▶ [Required work]:
From the first line of the data down to the line bearing "This screenshot has width=793, height=880.", output every line exactly and include no pictures.
[[ Provided data open ]]
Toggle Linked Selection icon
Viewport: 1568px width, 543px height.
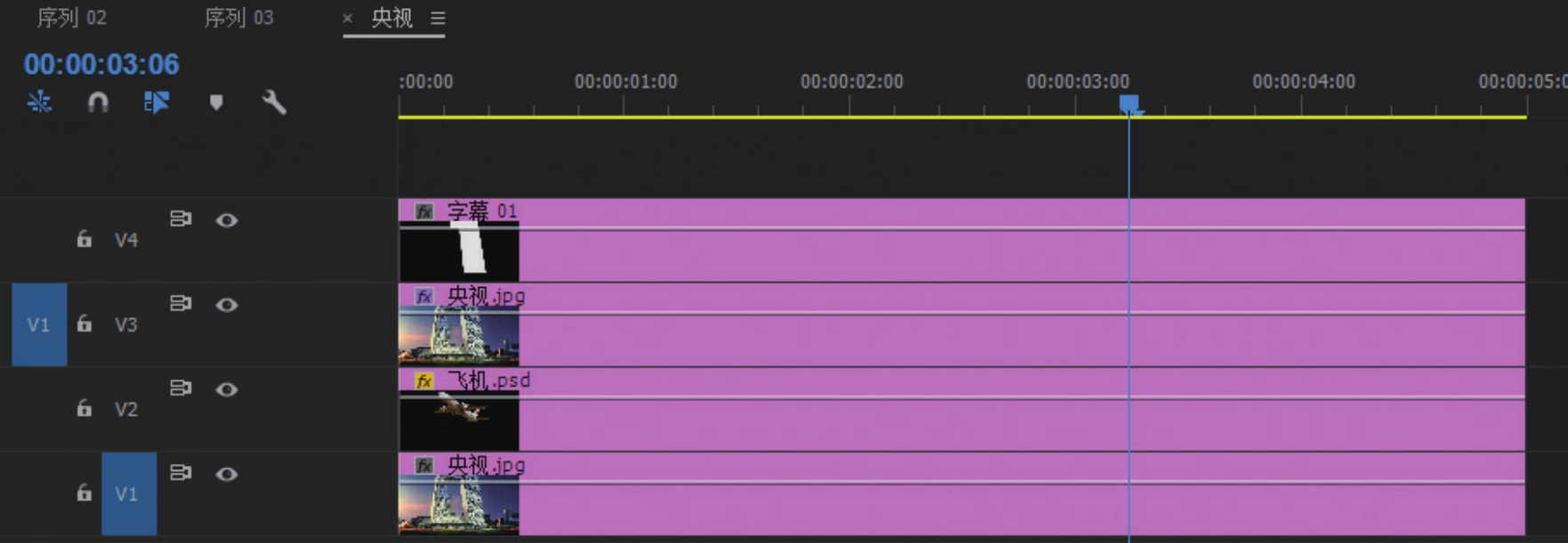157,102
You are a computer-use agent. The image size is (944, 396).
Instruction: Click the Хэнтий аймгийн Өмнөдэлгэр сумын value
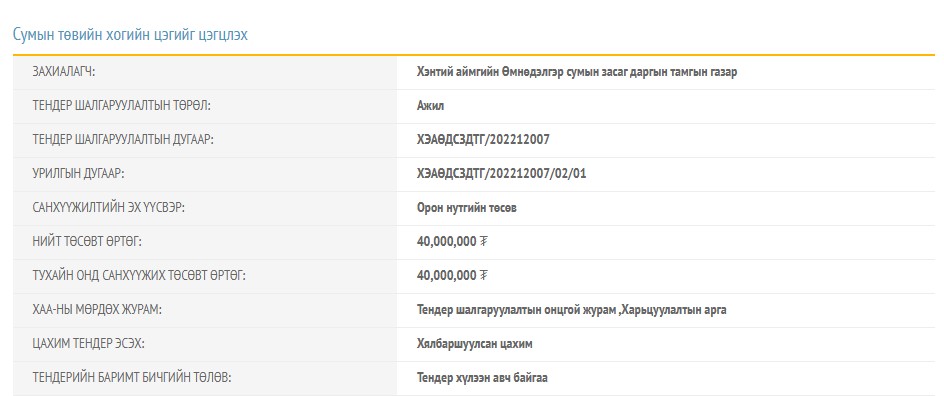[577, 72]
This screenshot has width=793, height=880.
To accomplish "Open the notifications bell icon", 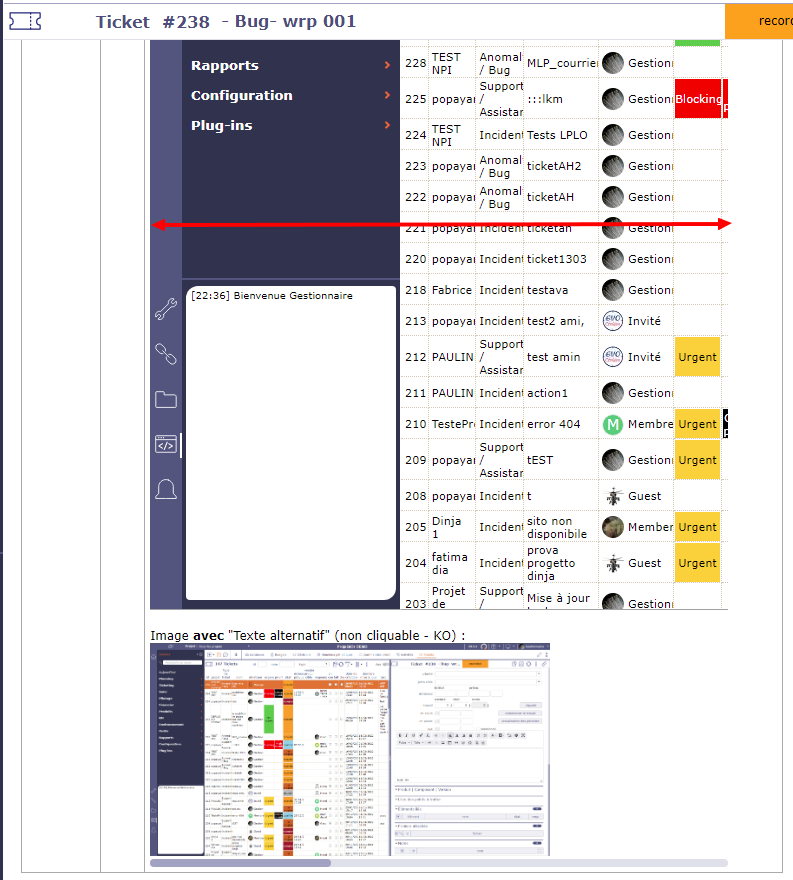I will click(166, 489).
[[ Provided data closed ]]
▶ [The completed task]:
Toggle Linked Selection icon
Viewport: 1568px width, 543px height.
157,102
You are a computer-use agent. The image size is (944, 396).
Instruction: Click the Хэнтий аймгийн Өмнөдэлгэр сумын value
[577, 72]
This screenshot has width=793, height=880.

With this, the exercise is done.